With the support of SES, GSAT offers 17 HD and 86 SD channels to more than half a million subscribers.
High-speed internet in the sky, at sea
SES 12 is SES’s answer to soaring connectivity demand in the aviation industry, especially across the Asia Pacific, where the number of connected aircraft will increase from more than 1,000 in 2017 to more than 5,500 by 2026.
Passengers flying through Manila will climb from 42 million to 140 million by 2035, Hemingway said.
SES works with Gogo Inflight, Panasonic, Global Eagle Entertainment and Thales LiveTV in providing internet services to airlines.
High-throughput satellites such as SES 12 are also anticipated to be a driving force behind the steady roll-out of connected vessels and cruise liners over the next decade, according to Hemingway.
The total number of the maritime in-service terminal in Asia will more than double from 73,000 in 2017 to more than 175,000 by 2026, he said.
Disaster response, surveillance
Hemingway said governments can use SES 12’s connectivity for disaster response and recovery, border security and military surveillance, and securing government networks.

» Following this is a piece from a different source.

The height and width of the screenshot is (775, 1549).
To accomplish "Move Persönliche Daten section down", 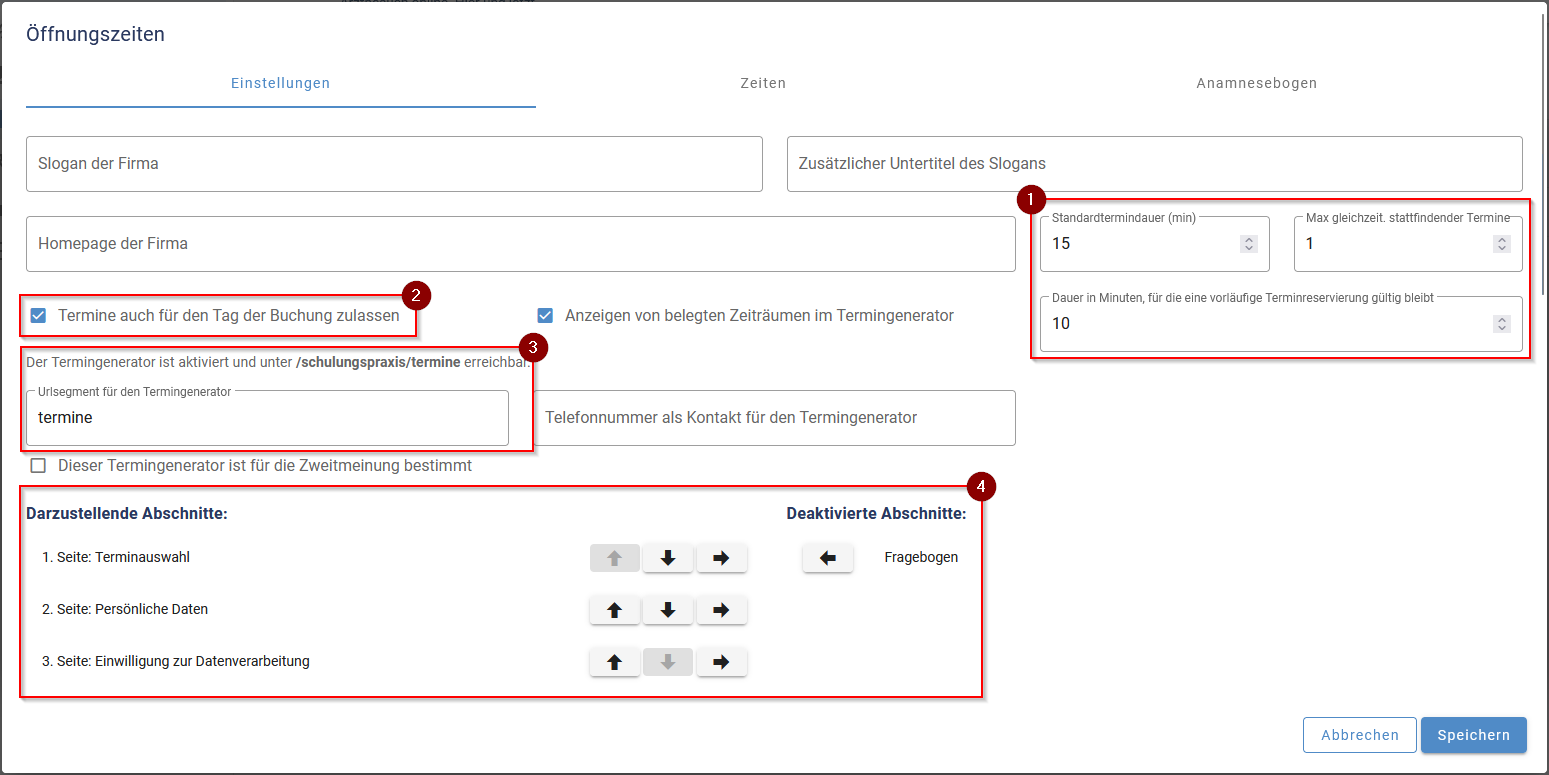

SES 12 will also enable enhanced delivery of vital e-health services in remote areas through SATMED, a satellite-based e-health platform. SATMED was launched in Central Mindanao in 2016.
Built by Airbus Defence and Space, SES 12 will join five other geostationary earth orbit (GEO) satellites – NSS-6, SES-7, SES-9, NSS-9 and NSS-12 – and its constellation of 16 medium earth orbit (MEO) satellites to provide coverage across the vast Philippine archipelago.
It was designed to operate 15 years in geostationary orbit and will use electric propulsion to bring it to its orbit at 35,406 kilometers above the equator.